The lovely thing about cycling on Dartmoor is that several times during our week we’re cycling across open moorland. There are ancient tin and copper mines, leats for the transportation of water, but overwhelmingly this is a rugged, wild environment and it’s a pleasure to cycle within it.
The highlights for me are the ancient iron-age village of Grimspound, and the wild ponies that roam around. They let you get quite close, and can even be stroked if you’re patient enough, even with foals around. But although Grimspound and the wild ponies are special, I just love the feeling that we’re cycling across open moorland.
3. Our Pubs
Everyone knows about Britain’s pubs. I’ve never really understood why they haven’t taken off all over the world; they’re such wonderful places. Well, the best ones are, and in Devon we have some of the best ones. We even stay in two pubs.
The Waterman’s Arms in Bow Creek might just be the most picturesque setting for any pub in the whole country. Key to whether a pub is ‘good’ or not is whether they offer a selection of ‘Real Ales’. But for us we need them to serve excellent food and to look after us as a hotel would, too. Rob and Jane run the Waterman’s, and Rob’s a keen promoter of local food. It’s excellent, and some of the meats and cheeses have travelled literally yards rather than miles.
Near the end of our week we’re in Chagford, an ancient Stannary town (three towns in Devon that were granted the monopoly on the mining and essaying of tin dating back to 1305).
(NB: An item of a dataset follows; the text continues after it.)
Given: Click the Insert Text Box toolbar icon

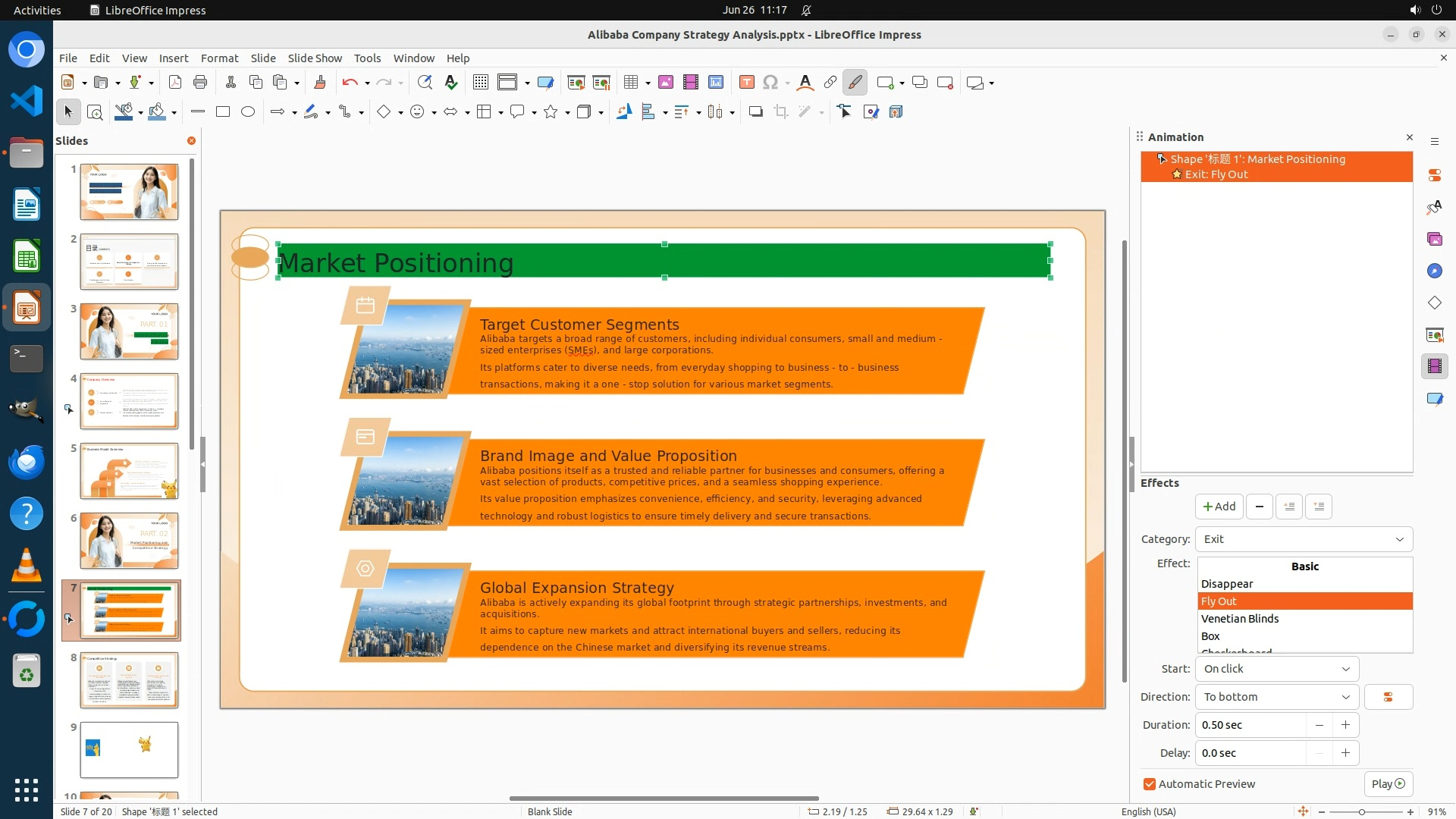Looking at the screenshot, I should [746, 83].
Chagford lies just within the Dartmoor National Park and has become very fashionable in recent years. The Globe is a lovely pub that also offers a good restaurant and doubles a hotel. Pubs like this are the Holy Grail for us, a nice hotel, and full of character, beautifully kept, that serves very, very local food … and has a pub in it serving great beer.
We can’t stay at most pubs – most pubs don’t have any rooms, let alone nice rooms. But The Waterman’s Arms and The Globe Inn are two wonderful examples of a great British institution, and I think they’re reason enough on their own to visit Devon.